Os setores produtivos também vão se movimentando para digerir as mudanças.
A Confederação Nacional da Indústria (CNI) divulgou no início do mês que a alta do preço da energia reduz o PIB em 0,11% em 2021 e 0,19% em 2022. Além disso, um índice do Bank of America para a atividade econômica brasileira apresentou queda pelo sexto mês consecutivo em outubro.
Meta para 2022
Em entrevista à CNN, o professor de economia da USP Simão Silber afirmou que a meta de inflação que o Banco Central estipulou como ideal para o país só deve ser alcançada em 2023.
“Vamos terminar o ano que vem com o índice do custo de vida ainda de 5,5%”, avalia Silber.
A meta estipulada do BC de 3,5% de inflação para o ano que vem fica mais distante à medida os novos índices divulgam o aumento dos preços.
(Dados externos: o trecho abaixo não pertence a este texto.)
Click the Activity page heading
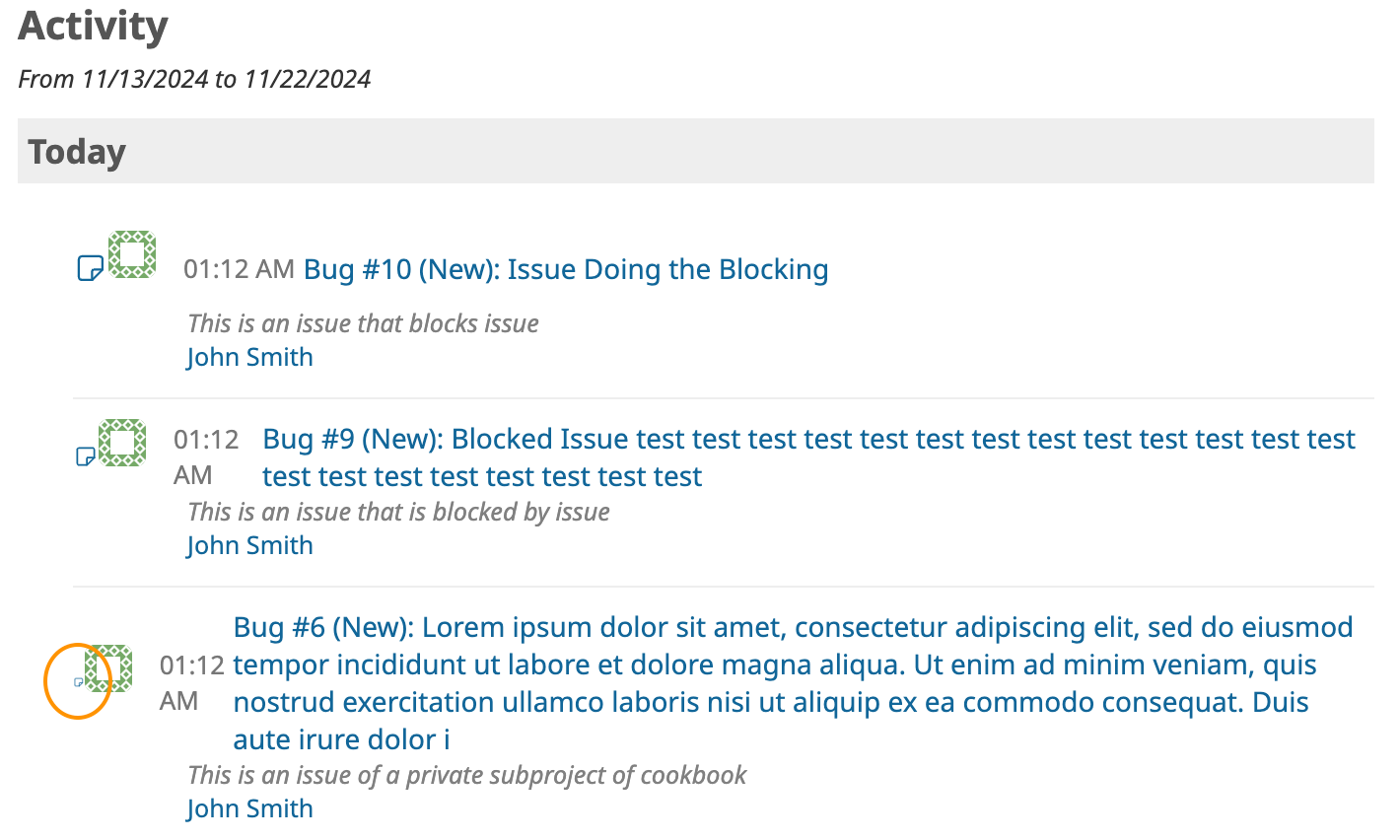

No entanto, economistas entendem que aumentar a Selic é uma sinalização de que a entidade ainda não “jogou a toalha” e pretende seguir com a meta.
“Achamos que é possível fazer nosso trabalho com o ritmo que estamos levando agora, a não ser que outro choque apareça. Nosso alvo é 2022 e faremos de tudo para levar a inflação à meta“, afirmou o presidente do BC, Roberto Campos Neto, em outubro.